The exercise calls for a faithful copy of all the data.

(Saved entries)

::::::::::

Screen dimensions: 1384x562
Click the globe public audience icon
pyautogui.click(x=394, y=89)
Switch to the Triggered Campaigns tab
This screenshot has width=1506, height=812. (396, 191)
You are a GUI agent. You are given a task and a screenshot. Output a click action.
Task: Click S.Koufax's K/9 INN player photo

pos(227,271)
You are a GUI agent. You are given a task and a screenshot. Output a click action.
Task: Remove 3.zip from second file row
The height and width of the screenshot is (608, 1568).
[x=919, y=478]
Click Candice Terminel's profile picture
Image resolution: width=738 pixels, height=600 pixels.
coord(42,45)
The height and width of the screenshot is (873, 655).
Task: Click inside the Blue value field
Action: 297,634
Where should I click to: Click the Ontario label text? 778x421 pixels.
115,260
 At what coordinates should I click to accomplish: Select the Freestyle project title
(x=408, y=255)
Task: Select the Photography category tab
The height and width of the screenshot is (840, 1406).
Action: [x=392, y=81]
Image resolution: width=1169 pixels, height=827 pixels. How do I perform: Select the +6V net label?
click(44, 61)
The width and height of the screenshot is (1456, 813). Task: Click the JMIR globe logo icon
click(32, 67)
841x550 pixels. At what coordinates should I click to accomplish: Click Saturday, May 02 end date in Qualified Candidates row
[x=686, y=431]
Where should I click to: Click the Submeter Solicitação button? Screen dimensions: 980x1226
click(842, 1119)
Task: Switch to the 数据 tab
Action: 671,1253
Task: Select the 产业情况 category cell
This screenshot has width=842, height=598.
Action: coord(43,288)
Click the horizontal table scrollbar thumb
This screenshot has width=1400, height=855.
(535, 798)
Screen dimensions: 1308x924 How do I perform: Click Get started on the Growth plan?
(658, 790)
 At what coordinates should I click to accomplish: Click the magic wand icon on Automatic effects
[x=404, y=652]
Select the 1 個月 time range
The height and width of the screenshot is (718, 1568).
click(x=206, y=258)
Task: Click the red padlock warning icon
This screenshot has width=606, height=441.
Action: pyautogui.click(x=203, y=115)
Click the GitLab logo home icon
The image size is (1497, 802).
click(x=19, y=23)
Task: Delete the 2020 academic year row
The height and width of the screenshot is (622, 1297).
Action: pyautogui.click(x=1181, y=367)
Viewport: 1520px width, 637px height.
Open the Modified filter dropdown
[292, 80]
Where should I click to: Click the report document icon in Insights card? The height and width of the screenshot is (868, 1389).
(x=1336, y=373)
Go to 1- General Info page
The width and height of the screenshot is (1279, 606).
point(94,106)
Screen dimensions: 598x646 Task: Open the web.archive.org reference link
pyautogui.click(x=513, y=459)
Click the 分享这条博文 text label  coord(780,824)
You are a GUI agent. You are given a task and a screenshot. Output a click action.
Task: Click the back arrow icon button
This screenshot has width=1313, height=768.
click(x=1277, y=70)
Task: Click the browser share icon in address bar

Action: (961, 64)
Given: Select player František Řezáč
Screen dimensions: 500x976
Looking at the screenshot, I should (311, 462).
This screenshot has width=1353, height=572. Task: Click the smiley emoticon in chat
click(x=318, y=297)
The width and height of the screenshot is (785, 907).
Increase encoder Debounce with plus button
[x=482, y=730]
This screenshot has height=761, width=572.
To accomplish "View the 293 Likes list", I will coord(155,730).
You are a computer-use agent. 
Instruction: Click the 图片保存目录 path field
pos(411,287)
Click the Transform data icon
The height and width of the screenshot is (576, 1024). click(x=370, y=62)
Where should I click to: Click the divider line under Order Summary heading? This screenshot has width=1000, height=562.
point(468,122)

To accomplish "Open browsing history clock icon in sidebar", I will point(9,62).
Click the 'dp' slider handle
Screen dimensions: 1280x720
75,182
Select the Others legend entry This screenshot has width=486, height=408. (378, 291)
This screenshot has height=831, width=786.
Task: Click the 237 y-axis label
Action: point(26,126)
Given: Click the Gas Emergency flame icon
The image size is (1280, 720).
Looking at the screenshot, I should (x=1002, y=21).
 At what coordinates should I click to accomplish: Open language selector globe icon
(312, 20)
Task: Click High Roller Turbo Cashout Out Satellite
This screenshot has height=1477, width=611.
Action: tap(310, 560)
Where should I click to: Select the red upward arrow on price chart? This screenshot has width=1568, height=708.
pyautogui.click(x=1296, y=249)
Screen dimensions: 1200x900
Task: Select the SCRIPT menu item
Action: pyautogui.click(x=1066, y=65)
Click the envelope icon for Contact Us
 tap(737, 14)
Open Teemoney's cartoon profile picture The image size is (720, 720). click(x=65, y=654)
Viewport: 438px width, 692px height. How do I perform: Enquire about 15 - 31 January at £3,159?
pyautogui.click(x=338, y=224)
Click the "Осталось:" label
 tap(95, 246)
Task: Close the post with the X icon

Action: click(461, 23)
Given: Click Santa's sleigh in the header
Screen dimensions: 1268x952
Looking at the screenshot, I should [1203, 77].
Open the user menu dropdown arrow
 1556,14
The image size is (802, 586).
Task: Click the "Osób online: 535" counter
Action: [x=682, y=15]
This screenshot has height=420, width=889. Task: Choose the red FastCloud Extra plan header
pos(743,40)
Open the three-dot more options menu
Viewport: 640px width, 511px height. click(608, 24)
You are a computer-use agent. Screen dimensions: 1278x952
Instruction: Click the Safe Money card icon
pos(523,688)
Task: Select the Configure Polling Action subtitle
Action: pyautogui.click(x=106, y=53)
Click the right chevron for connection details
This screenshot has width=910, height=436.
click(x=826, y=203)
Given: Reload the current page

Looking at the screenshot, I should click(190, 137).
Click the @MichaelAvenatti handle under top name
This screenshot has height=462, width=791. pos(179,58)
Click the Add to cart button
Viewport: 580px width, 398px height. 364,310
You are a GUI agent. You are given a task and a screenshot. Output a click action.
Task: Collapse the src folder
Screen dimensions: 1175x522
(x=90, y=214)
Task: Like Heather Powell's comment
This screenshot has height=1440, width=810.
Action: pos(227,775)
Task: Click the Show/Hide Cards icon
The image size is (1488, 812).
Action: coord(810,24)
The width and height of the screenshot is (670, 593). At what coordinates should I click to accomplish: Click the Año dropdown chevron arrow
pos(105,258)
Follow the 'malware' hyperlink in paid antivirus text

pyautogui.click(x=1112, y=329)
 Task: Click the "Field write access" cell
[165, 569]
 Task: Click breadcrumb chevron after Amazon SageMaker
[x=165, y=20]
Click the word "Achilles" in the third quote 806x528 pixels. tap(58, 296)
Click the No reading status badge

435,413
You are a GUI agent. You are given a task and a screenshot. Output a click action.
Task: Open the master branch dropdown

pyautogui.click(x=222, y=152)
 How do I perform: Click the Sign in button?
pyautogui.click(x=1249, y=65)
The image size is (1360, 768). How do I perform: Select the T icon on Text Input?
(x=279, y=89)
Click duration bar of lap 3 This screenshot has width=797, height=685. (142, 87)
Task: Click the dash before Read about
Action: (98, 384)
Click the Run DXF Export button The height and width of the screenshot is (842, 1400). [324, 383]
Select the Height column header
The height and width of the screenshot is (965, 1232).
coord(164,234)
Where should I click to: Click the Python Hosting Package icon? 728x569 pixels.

::::::::::

Answer box
Screen dimensions: 1384x562
Click the globe public audience icon
pyautogui.click(x=394, y=89)
Switch to the Triggered Campaigns tab
This screenshot has width=1506, height=812. (396, 191)
You are a GUI agent. You are given a task and a screenshot. Output a click action.
Task: Click S.Koufax's K/9 INN player photo

pos(227,271)
You are a GUI agent. You are given a task and a screenshot. Output a click action.
Task: Remove 3.zip from second file row
The height and width of the screenshot is (608, 1568).
[x=919, y=478]
Click Candice Terminel's profile picture
Image resolution: width=738 pixels, height=600 pixels.
coord(42,45)
The height and width of the screenshot is (873, 655).
Task: Click inside the Blue value field
Action: 297,634
Where should I click to: Click the Ontario label text? 778x421 pixels.
115,260
 At what coordinates should I click to accomplish: Select the Freestyle project title
(x=408, y=255)
Task: Select the Photography category tab
The height and width of the screenshot is (840, 1406).
Action: [x=392, y=81]
Image resolution: width=1169 pixels, height=827 pixels. How do I perform: Select the +6V net label?
click(44, 61)
The width and height of the screenshot is (1456, 813). Task: Click the JMIR globe logo icon
click(32, 67)
841x550 pixels. At what coordinates should I click to accomplish: Click Saturday, May 02 end date in Qualified Candidates row
[x=686, y=431]
Where should I click to: Click the Submeter Solicitação button? Screen dimensions: 980x1226
click(842, 1119)
Task: Switch to the 数据 tab
Action: 671,1253
Task: Select the 产业情况 category cell
This screenshot has width=842, height=598.
Action: coord(43,288)
Click the horizontal table scrollbar thumb
This screenshot has width=1400, height=855.
(535, 798)
Screen dimensions: 1308x924 How do I perform: Click Get started on the Growth plan?
(658, 790)
 At what coordinates should I click to accomplish: Click the magic wand icon on Automatic effects
[x=404, y=652]
Select the 1 個月 time range
The height and width of the screenshot is (718, 1568).
click(x=206, y=258)
Task: Click the red padlock warning icon
This screenshot has width=606, height=441.
Action: pyautogui.click(x=203, y=115)
Click the GitLab logo home icon
The image size is (1497, 802).
click(x=19, y=23)
Task: Delete the 2020 academic year row
The height and width of the screenshot is (622, 1297).
Action: pyautogui.click(x=1181, y=367)
Viewport: 1520px width, 637px height.
Open the Modified filter dropdown
[292, 80]
Where should I click to: Click the report document icon in Insights card? The height and width of the screenshot is (868, 1389).
(x=1336, y=373)
Go to 1- General Info page
The width and height of the screenshot is (1279, 606).
point(94,106)
Screen dimensions: 598x646 Task: Open the web.archive.org reference link
pyautogui.click(x=513, y=459)
Click the 分享这条博文 text label  coord(780,824)
You are a GUI agent. You are given a task and a screenshot. Output a click action.
Task: Click the back arrow icon button
This screenshot has width=1313, height=768.
click(x=1277, y=70)
Task: Click the browser share icon in address bar

Action: (961, 64)
Given: Select player František Řezáč
Screen dimensions: 500x976
Looking at the screenshot, I should (311, 462).
This screenshot has width=1353, height=572. Task: Click the smiley emoticon in chat
click(x=318, y=297)
The width and height of the screenshot is (785, 907).
Increase encoder Debounce with plus button
[x=482, y=730]
This screenshot has height=761, width=572.
To accomplish "View the 293 Likes list", I will coord(155,730).
You are a computer-use agent. 
Instruction: Click the 图片保存目录 path field
pos(411,287)
Click the Transform data icon
The height and width of the screenshot is (576, 1024). click(x=370, y=62)
Where should I click to: Click the divider line under Order Summary heading? This screenshot has width=1000, height=562.
point(468,122)

To accomplish "Open browsing history clock icon in sidebar", I will point(9,62).
Click the 'dp' slider handle
Screen dimensions: 1280x720
75,182
Select the Others legend entry This screenshot has width=486, height=408. (378, 291)
This screenshot has height=831, width=786.
Task: Click the 237 y-axis label
Action: point(26,126)
Given: Click the Gas Emergency flame icon
The image size is (1280, 720).
Looking at the screenshot, I should (x=1002, y=21).
 At what coordinates should I click to accomplish: Open language selector globe icon
(312, 20)
Task: Click High Roller Turbo Cashout Out Satellite
This screenshot has height=1477, width=611.
Action: tap(310, 560)
Where should I click to: Select the red upward arrow on price chart? This screenshot has width=1568, height=708.
pyautogui.click(x=1296, y=249)
Screen dimensions: 1200x900
Task: Select the SCRIPT menu item
Action: pyautogui.click(x=1066, y=65)
Click the envelope icon for Contact Us
 tap(737, 14)
Open Teemoney's cartoon profile picture The image size is (720, 720). click(x=65, y=654)
Viewport: 438px width, 692px height. How do I perform: Enquire about 15 - 31 January at £3,159?
pyautogui.click(x=338, y=224)
Click the "Осталось:" label
 tap(95, 246)
Task: Close the post with the X icon

Action: click(461, 23)
Given: Click Santa's sleigh in the header
Screen dimensions: 1268x952
Looking at the screenshot, I should [1203, 77].
Open the user menu dropdown arrow
 1556,14
The image size is (802, 586).
Task: Click the "Osób online: 535" counter
Action: [x=682, y=15]
This screenshot has height=420, width=889. Task: Choose the red FastCloud Extra plan header
pos(743,40)
Open the three-dot more options menu
Viewport: 640px width, 511px height. click(608, 24)
You are a computer-use agent. Screen dimensions: 1278x952
Instruction: Click the Safe Money card icon
pos(523,688)
Task: Select the Configure Polling Action subtitle
Action: pyautogui.click(x=106, y=53)
Click the right chevron for connection details
This screenshot has width=910, height=436.
click(x=826, y=203)
Given: Reload the current page

Looking at the screenshot, I should click(190, 137).
Click the @MichaelAvenatti handle under top name
This screenshot has height=462, width=791. pos(179,58)
Click the Add to cart button
Viewport: 580px width, 398px height. 364,310
You are a GUI agent. You are given a task and a screenshot. Output a click action.
Task: Collapse the src folder
Screen dimensions: 1175x522
(x=90, y=214)
Task: Like Heather Powell's comment
This screenshot has height=1440, width=810.
Action: pos(227,775)
Task: Click the Show/Hide Cards icon
The image size is (1488, 812).
Action: coord(810,24)
The width and height of the screenshot is (670, 593). At what coordinates should I click to accomplish: Click the Año dropdown chevron arrow
pos(105,258)
Follow the 'malware' hyperlink in paid antivirus text

pyautogui.click(x=1112, y=329)
 Task: Click the "Field write access" cell
[165, 569]
 Task: Click breadcrumb chevron after Amazon SageMaker
[x=165, y=20]
Click the word "Achilles" in the third quote 806x528 pixels. tap(58, 296)
Click the No reading status badge

435,413
You are a GUI agent. You are given a task and a screenshot. Output a click action.
Task: Open the master branch dropdown

pyautogui.click(x=222, y=152)
 How do I perform: Click the Sign in button?
pyautogui.click(x=1249, y=65)
The image size is (1360, 768). How do I perform: Select the T icon on Text Input?
(x=279, y=89)
Click duration bar of lap 3 This screenshot has width=797, height=685. (142, 87)
Task: Click the dash before Read about
Action: (98, 384)
Click the Run DXF Export button The height and width of the screenshot is (842, 1400). [324, 383]
Select the Height column header
The height and width of the screenshot is (965, 1232).
coord(164,234)
Where should I click to: Click the Python Hosting Package icon? 728x569 pixels.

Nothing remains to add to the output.